Call her by her name (Rule 1)
Terms of endearment are commonplace, but they are also loaded. Calling someone ‘dear’ or ‘sweetie’ instead of their name carries with it a host of assumptions about that person’s qualities and position, regardless of how innocently it might be used.
It also reflects a wider set of judgments that people will subconsciously make about women. There has been copious research showing that people will assign different characteristics based on gender for the same action: a man might be seen as assertive while the same behavior in a woman can be seen as shrill.
Don’t make her ask twice (Rule 7)
Walker tells a story from early in her career when a CFO told her that he always waited for people to ask him twice for something to make sure it was important. However, when she remembered this later in her career and followed up on a request to consider her salary, she ended up being made to feel insignificant for asking again.
Research shows that women often self-censor. In salary negotiations half of men will ask for a rise, but only three-in-ten women. Walker highlights that the problem applies to any situation which might require assertiveness, “women are less inclined to ask. So, there's a penalty if you set up situations where you force a woman to not only ask once, but twice. How likely is it that she's going to feel like she can keep on pushing?”
Managers must recognize that even equality of opportunity is not equity if the women have been conditioned not to ask, and need to make it as easy as possible with allowances for negative experiences in the past — especially if these might have been within the same company.
Don’t ask, “What Does Your Husband Do?” (Rule 3)

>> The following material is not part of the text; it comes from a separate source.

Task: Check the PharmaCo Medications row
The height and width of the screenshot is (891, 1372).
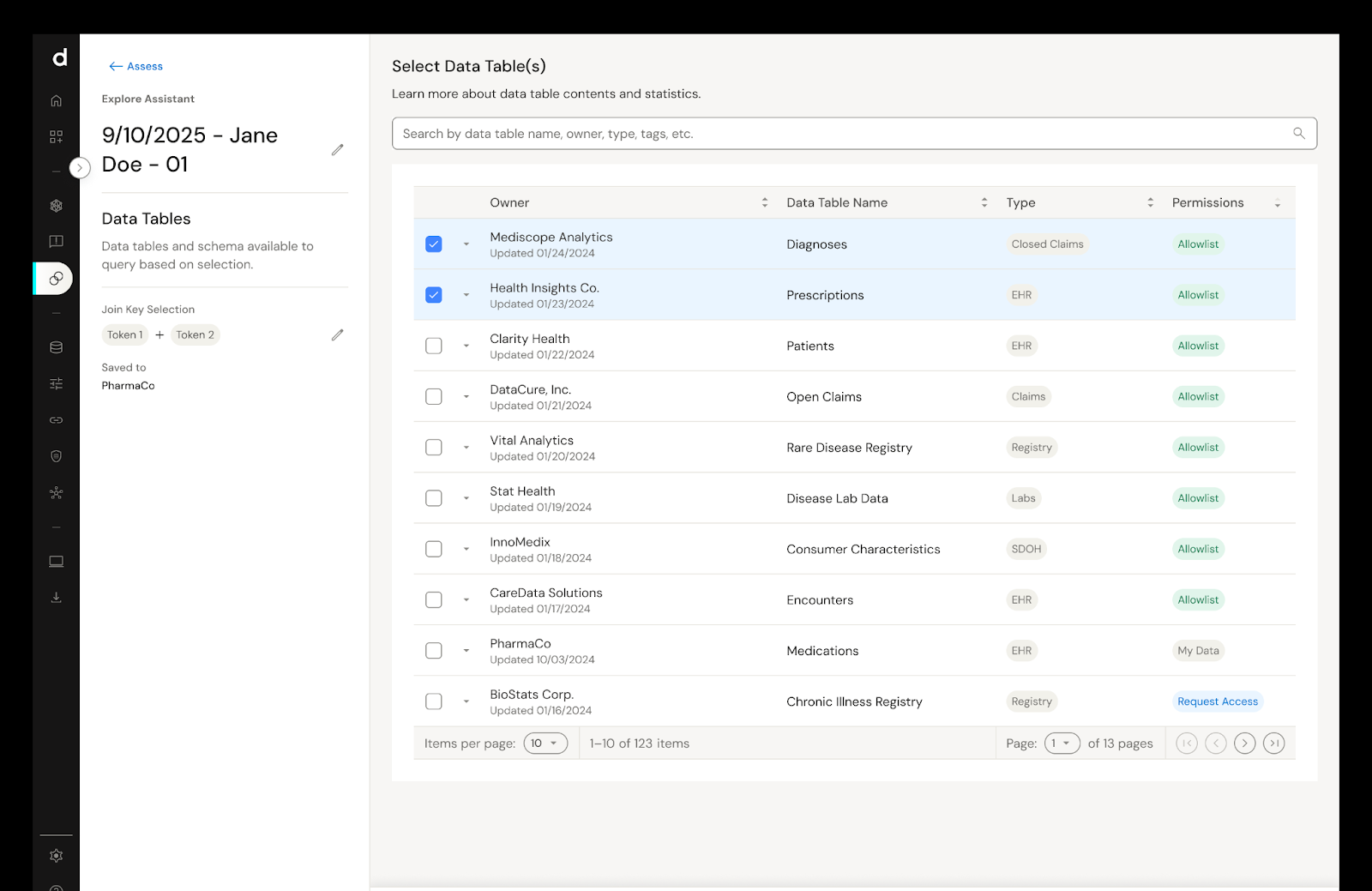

Walker found many women whose situation at work changed because their situation at home changed. Something that would not happen for men. “Women would tell me that from the minute that they walked into an office with an engagement ring on their finger, people would change their attitudes and assumptions about them,” Walker says. The consequences were often negative, whether that was poorer pay because it was assumed their partner was supporting them, or fewer opportunities because there was the assumption they would leave to have children.

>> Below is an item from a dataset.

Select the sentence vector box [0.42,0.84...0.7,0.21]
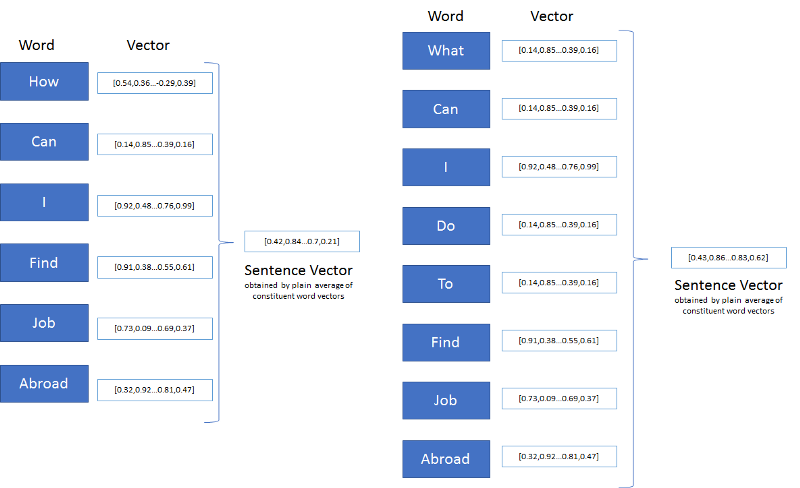tap(301, 241)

In fact, the decisions that a woman makes about her personal life are as relevant, or irrelevant, as those made by a man. As Walker says, “don't assume that because she's having milestones in her life that any of that speaks to her ambition for herself in her work.”
Whether you manage one person or one thousand, there is a lot to learn from Walker’s book. The key, perhaps, like we have seen when considering difficult conversations or influence, is developing that understanding relationship and acting on it. Whenever you are interacting with someone, understanding their position, and thinking about how your behaviors and actions affect that, can make all the difference.